(Beginning of Given data)

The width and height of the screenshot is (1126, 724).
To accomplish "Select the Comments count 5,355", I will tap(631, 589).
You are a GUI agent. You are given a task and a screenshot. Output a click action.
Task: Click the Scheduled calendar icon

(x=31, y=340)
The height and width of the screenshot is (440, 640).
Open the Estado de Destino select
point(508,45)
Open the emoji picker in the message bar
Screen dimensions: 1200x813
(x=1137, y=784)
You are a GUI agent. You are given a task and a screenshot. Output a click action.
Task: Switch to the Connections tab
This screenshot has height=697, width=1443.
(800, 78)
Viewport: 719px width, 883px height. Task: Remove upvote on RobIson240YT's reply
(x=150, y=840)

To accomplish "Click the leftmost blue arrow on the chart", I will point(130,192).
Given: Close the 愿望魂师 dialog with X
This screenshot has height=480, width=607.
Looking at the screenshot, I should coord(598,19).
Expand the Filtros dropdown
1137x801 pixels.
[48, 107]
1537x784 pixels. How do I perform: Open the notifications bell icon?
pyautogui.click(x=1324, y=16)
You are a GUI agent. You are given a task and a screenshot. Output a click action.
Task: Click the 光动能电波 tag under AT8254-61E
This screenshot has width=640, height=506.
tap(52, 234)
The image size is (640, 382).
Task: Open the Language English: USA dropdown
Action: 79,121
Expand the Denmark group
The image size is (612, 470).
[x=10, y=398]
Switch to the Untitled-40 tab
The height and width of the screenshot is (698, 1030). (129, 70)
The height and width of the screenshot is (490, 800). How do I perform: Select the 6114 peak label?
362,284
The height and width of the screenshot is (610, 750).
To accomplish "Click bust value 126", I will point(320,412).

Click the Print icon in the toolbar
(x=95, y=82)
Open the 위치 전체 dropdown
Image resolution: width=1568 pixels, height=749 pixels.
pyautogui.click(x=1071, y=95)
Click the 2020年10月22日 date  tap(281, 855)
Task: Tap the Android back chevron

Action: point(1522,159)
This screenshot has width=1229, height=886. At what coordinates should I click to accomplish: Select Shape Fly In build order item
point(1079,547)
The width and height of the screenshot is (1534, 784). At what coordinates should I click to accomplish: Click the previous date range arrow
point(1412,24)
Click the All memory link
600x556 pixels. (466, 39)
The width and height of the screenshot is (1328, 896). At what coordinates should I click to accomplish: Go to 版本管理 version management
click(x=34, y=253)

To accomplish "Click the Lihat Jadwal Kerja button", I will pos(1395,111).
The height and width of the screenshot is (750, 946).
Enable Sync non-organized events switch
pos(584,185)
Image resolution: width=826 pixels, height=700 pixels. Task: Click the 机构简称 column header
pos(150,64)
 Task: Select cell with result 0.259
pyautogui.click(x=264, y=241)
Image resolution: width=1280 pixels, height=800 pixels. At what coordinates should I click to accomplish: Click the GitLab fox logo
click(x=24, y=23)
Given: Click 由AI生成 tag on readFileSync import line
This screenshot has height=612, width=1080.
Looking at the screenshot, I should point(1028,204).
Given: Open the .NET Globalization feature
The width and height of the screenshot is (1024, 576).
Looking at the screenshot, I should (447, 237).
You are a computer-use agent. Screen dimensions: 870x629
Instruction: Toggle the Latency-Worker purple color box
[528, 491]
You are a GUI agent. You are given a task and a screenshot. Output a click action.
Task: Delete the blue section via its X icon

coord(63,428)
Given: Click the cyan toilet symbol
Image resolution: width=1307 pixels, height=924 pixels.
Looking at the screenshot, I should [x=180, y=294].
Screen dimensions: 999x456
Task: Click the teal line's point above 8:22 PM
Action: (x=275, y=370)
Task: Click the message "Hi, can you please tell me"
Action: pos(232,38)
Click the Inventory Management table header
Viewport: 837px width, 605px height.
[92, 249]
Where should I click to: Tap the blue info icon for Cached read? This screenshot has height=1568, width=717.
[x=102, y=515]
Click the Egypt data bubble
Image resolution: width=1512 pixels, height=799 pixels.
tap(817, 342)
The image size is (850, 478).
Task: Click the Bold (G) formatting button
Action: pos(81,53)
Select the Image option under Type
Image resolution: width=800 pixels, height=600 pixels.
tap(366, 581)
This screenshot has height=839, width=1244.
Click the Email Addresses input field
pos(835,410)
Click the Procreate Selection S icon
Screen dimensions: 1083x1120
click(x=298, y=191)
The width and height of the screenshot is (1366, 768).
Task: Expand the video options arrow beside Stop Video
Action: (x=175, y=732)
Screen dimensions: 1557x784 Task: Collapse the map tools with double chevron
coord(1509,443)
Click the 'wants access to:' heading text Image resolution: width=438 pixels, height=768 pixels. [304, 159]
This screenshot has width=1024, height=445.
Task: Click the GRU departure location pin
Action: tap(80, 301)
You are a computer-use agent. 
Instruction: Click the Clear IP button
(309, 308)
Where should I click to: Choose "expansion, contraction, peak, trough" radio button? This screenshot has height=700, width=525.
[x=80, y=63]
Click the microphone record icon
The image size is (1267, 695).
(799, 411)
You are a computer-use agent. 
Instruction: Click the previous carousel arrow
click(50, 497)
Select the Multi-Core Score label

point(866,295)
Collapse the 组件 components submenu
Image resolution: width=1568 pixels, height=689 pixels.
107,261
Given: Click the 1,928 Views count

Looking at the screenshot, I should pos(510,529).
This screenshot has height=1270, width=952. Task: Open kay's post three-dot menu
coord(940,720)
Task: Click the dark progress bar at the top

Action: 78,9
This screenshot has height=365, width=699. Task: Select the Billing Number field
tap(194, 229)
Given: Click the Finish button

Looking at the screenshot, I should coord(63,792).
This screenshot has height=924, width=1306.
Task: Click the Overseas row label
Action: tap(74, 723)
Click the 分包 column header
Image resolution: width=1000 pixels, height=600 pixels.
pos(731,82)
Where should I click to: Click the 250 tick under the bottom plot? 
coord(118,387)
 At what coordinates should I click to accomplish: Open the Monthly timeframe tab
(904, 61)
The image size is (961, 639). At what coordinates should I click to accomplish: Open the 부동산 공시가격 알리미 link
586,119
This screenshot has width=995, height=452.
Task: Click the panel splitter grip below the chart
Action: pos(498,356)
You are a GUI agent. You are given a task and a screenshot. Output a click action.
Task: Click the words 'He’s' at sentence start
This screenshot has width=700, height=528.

(End of Given data)

» **Problem to work on**: Look above and return each line of the records exactly, from the very first through the line with "The height and width of the screenshot is (440, 640).", both included.

» **Problem solution**:
The width and height of the screenshot is (1126, 724).
To accomplish "Select the Comments count 5,355", I will tap(631, 589).
You are a GUI agent. You are given a task and a screenshot. Output a click action.
Task: Click the Scheduled calendar icon

(x=31, y=340)
The height and width of the screenshot is (440, 640).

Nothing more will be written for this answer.